An ‘unhealthy’ trend
The South Harrison Community School Corp. recently proposed a change to its valedictorian policy that would have all students who graduate with a 4.0 or higher grade-point average (GPA) recognized as valedictorians instead of the student or students with the highest GPA. One of the reasons cited for the change is the old system created ‘unhealthy competition’ for students at or near the top of their class.
Unhealthy and competition are two words that don’t go together unless we’re talking about Olympic training in smog-filled Beijing, China.
Competition drives the success of our country and, no, South Harrison officials aren’t eliminating competition, but it is being softened or watered down.
If the competition has reached an ‘unhealthy’ point, don’t take away the competition. Instead, teach the students to respect their fellow competitor, win or lose. That’s how it works in life. There’s no better learning experience than failure or losing. And the kids the policy will affect are absolutely not failures, but are all great successes at the top of the class.
It’s one thing to be upset about how you’re treated in last place or at the bottom of a class. But to finish third, fourth or fifth in the class and not be happy with the end result is absurd. What about the student who worked just as hard as you ‘ did everything he or she could to get the best grades ‘ but still had just a ‘B’ or ‘C’ average through high school; where’s their award? Life’s not fair.

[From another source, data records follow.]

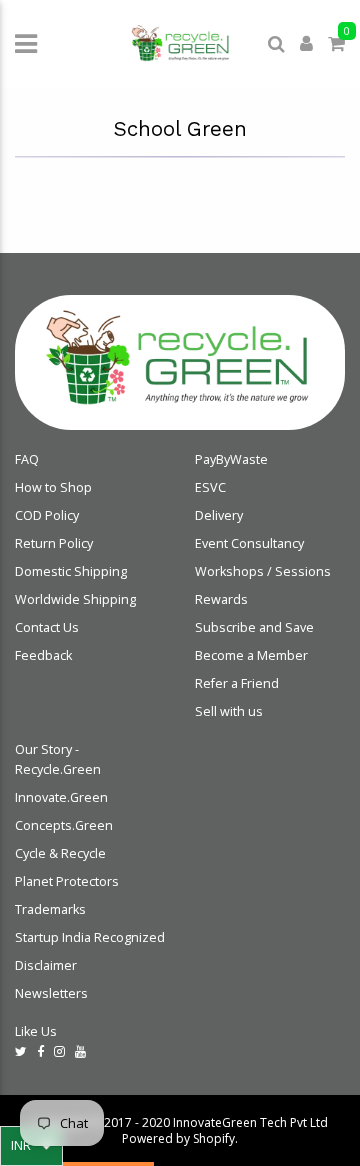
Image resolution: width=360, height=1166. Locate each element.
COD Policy (47, 515)
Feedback (43, 655)
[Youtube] (80, 1051)
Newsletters (51, 993)
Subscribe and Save (254, 627)
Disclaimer (46, 965)
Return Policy (54, 543)
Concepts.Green (64, 825)
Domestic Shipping (71, 571)
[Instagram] (59, 1051)
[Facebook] (40, 1051)
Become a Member (251, 655)
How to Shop (53, 487)
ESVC (210, 487)
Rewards (221, 599)
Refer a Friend (237, 683)
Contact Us (47, 627)
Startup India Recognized (90, 937)
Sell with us (229, 711)
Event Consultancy (249, 543)
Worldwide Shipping (75, 599)
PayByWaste (231, 459)
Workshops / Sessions (263, 571)
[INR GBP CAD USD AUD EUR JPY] (31, 1146)
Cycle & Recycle (60, 853)
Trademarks (50, 909)
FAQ (27, 459)
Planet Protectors (67, 881)
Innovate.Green (61, 797)
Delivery (219, 515)
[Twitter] (21, 1051)
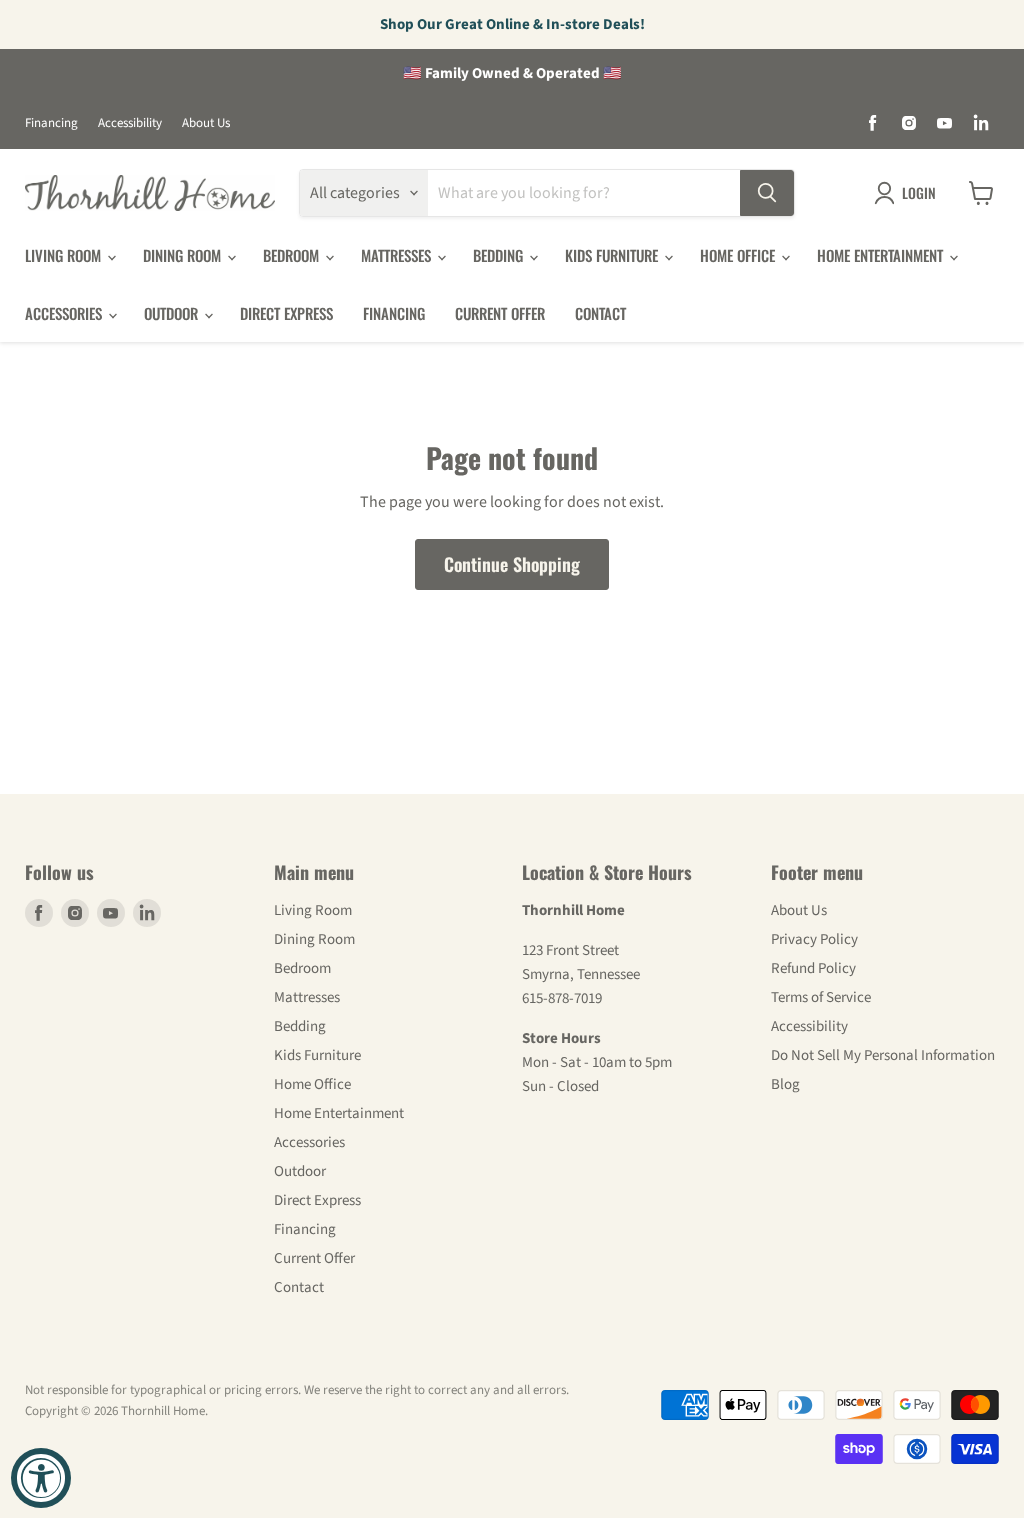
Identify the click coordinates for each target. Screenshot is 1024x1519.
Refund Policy (813, 968)
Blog (785, 1084)
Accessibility (130, 123)
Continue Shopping (512, 564)
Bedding (500, 255)
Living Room (65, 255)
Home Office (739, 255)
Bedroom (293, 255)
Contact (600, 313)
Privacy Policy (814, 939)
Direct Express (286, 313)
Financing (51, 123)
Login (919, 192)
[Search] (767, 193)
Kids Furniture (613, 255)
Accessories (65, 313)
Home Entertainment (882, 255)
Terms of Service (821, 997)
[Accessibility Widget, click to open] (41, 1478)
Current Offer (500, 313)
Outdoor (173, 313)
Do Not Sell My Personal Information (883, 1055)
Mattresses (398, 255)
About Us (206, 123)
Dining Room (184, 255)
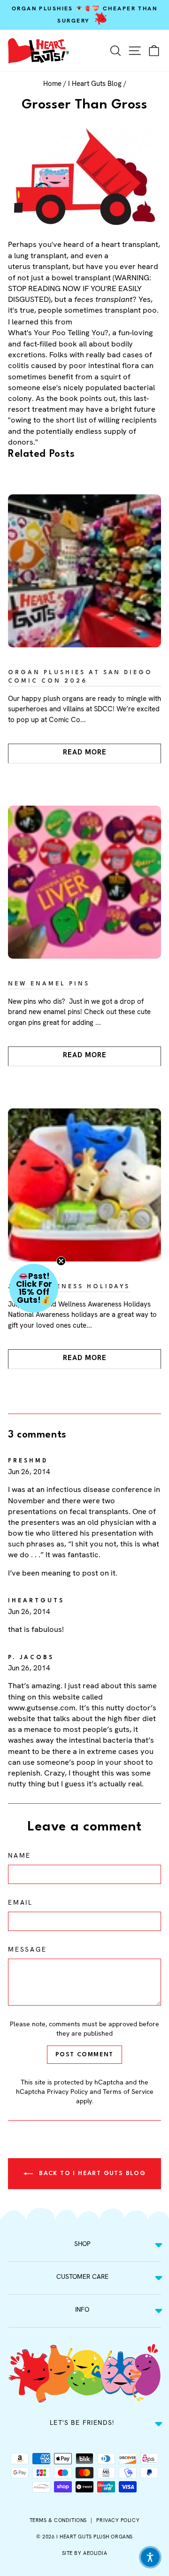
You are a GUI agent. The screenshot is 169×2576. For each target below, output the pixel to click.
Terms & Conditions (58, 2520)
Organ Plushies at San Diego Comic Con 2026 (80, 677)
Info (82, 2309)
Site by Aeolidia (85, 2553)
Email (20, 1902)
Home (52, 83)
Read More (85, 752)
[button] (33, 1288)
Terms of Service (128, 2091)
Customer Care (82, 2276)
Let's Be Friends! (82, 2422)
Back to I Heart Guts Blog (91, 2173)
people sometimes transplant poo (97, 310)
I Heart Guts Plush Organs (94, 2536)
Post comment (84, 2055)
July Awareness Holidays (69, 1287)
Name (19, 1855)
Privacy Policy (67, 2091)
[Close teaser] (61, 1261)
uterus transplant (38, 266)
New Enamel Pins (49, 984)
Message (27, 1949)
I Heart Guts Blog (95, 83)
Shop (82, 2243)
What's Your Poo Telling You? (58, 332)
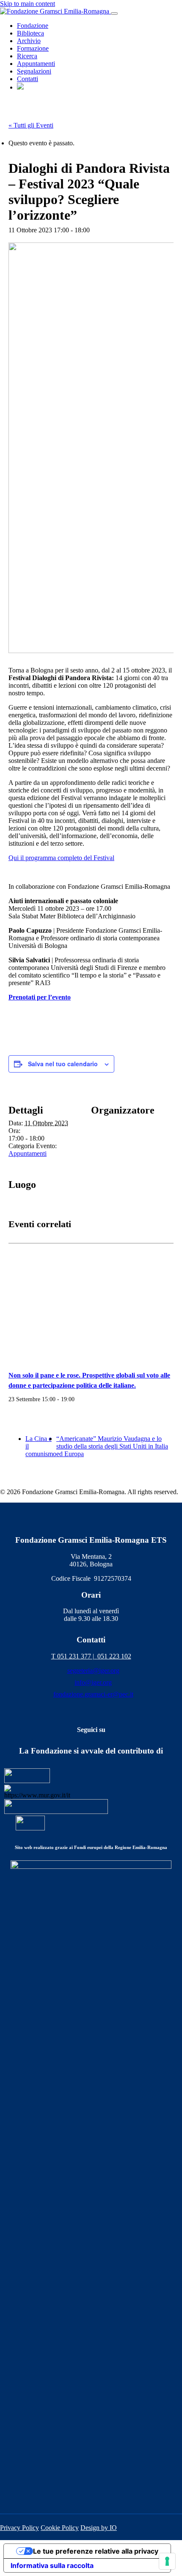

You can’t always get what you want.
South Harrison’s decision, if adopted, won’t cause any drastic changes and is harmless enough, but it does follow a long line of examples of a frightening trend in this country.
Many youth sports leagues have stopped keeping score to protect the feelings of players and to preserve their interest in the game.
First, if someone’s going to lose interest because they aren’t winning, then they are better off hanging it up, because losing and failure is a part of sports, and life for that matter. It’s what makes success so enjoyable and coveted.
And there’s no reason to protect a youngster’s feelings. You’re just delaying the inevitable. Would you rather your son or daughter have a kicking and screaming fit while in elementary school or at center court of a varsity basketball game?
Last month, three prisoners escaped from the medium-security prison in Branchville. Before leading authorities on a seven-day chase, the prisoners are believed to have been surrounded in the wooded area near the prison, even within feet of the search dogs. But, because the trio were wearing khaki-colored jumpsuits, which blended in nicely with the terrain, they were able to evade the authorities. The reason for the khaki color? Believe it or not, the color was chosen to ‘raise the self-esteem of the offenders.’ I wonder what being a prisoner at a medium-security facility does for their self-esteem.
Branchville plans to take the proper steps to correct the problem, and I hope others follow their lead.
South Harrison’s policy change won’t have the negative effect of a khaki-colored jumpsuit, but a small change can lead to another and another and eventually something’s missing or an unintended end wholly discounts the means.